**PROVIDED RECORDS**
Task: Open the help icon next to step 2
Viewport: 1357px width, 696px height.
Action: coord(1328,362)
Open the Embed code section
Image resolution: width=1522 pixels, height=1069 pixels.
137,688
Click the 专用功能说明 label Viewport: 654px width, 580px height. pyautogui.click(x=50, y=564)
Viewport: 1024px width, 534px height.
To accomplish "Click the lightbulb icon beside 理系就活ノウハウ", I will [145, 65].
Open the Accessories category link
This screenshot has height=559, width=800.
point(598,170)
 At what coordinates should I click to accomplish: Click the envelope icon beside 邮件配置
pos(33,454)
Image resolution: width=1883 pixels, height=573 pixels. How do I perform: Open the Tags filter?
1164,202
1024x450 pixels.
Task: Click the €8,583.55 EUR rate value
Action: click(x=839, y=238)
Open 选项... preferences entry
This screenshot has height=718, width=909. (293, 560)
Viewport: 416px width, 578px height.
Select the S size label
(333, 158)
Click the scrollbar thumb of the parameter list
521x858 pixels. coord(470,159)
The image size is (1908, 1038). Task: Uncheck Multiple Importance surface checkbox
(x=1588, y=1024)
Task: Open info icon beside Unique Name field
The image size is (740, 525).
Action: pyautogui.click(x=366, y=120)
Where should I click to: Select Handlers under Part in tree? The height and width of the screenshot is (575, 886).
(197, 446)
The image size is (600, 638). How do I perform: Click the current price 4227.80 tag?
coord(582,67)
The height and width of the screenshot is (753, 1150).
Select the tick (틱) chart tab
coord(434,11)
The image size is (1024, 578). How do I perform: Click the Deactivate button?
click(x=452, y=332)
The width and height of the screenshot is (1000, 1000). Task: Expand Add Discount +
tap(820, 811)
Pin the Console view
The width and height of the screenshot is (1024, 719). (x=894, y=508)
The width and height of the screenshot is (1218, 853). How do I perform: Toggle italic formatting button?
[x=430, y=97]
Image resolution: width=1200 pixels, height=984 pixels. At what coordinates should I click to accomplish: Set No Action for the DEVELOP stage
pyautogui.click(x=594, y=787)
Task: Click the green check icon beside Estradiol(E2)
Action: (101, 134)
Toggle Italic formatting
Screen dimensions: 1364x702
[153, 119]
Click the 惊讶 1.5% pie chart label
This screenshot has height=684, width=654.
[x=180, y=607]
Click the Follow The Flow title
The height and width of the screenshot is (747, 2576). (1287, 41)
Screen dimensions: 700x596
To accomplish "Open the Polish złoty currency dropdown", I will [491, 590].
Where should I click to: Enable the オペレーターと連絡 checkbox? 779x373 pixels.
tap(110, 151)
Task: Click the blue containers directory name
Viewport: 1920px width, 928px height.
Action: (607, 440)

**BRIEF**
Please write the data above out again, exactly the same.

**EXPECTED OUTPUT**
Task: Open the help icon next to step 2
Viewport: 1357px width, 696px height.
Action: coord(1328,362)
Open the Embed code section
Image resolution: width=1522 pixels, height=1069 pixels.
137,688
Click the 专用功能说明 label Viewport: 654px width, 580px height. pyautogui.click(x=50, y=564)
Viewport: 1024px width, 534px height.
To accomplish "Click the lightbulb icon beside 理系就活ノウハウ", I will [145, 65].
Open the Accessories category link
This screenshot has height=559, width=800.
point(598,170)
 At what coordinates should I click to accomplish: Click the envelope icon beside 邮件配置
pos(33,454)
Image resolution: width=1883 pixels, height=573 pixels. How do I perform: Open the Tags filter?
1164,202
1024x450 pixels.
Task: Click the €8,583.55 EUR rate value
Action: click(x=839, y=238)
Open 选项... preferences entry
This screenshot has height=718, width=909. (293, 560)
Viewport: 416px width, 578px height.
Select the S size label
(333, 158)
Click the scrollbar thumb of the parameter list
521x858 pixels. coord(470,159)
The image size is (1908, 1038). Task: Uncheck Multiple Importance surface checkbox
(x=1588, y=1024)
Task: Open info icon beside Unique Name field
The image size is (740, 525).
Action: pyautogui.click(x=366, y=120)
Where should I click to: Select Handlers under Part in tree? The height and width of the screenshot is (575, 886).
(197, 446)
The image size is (600, 638). How do I perform: Click the current price 4227.80 tag?
coord(582,67)
The height and width of the screenshot is (753, 1150).
Select the tick (틱) chart tab
coord(434,11)
The image size is (1024, 578). How do I perform: Click the Deactivate button?
click(x=452, y=332)
The width and height of the screenshot is (1000, 1000). Task: Expand Add Discount +
tap(820, 811)
Pin the Console view
The width and height of the screenshot is (1024, 719). (x=894, y=508)
The width and height of the screenshot is (1218, 853). How do I perform: Toggle italic formatting button?
[x=430, y=97]
Image resolution: width=1200 pixels, height=984 pixels. At what coordinates should I click to accomplish: Set No Action for the DEVELOP stage
pyautogui.click(x=594, y=787)
Task: Click the green check icon beside Estradiol(E2)
Action: (101, 134)
Toggle Italic formatting
Screen dimensions: 1364x702
[153, 119]
Click the 惊讶 1.5% pie chart label
This screenshot has height=684, width=654.
[x=180, y=607]
Click the Follow The Flow title
The height and width of the screenshot is (747, 2576). (1287, 41)
Screen dimensions: 700x596
To accomplish "Open the Polish złoty currency dropdown", I will [491, 590].
Where should I click to: Enable the オペレーターと連絡 checkbox? 779x373 pixels.
tap(110, 151)
Task: Click the blue containers directory name
Viewport: 1920px width, 928px height.
Action: (607, 440)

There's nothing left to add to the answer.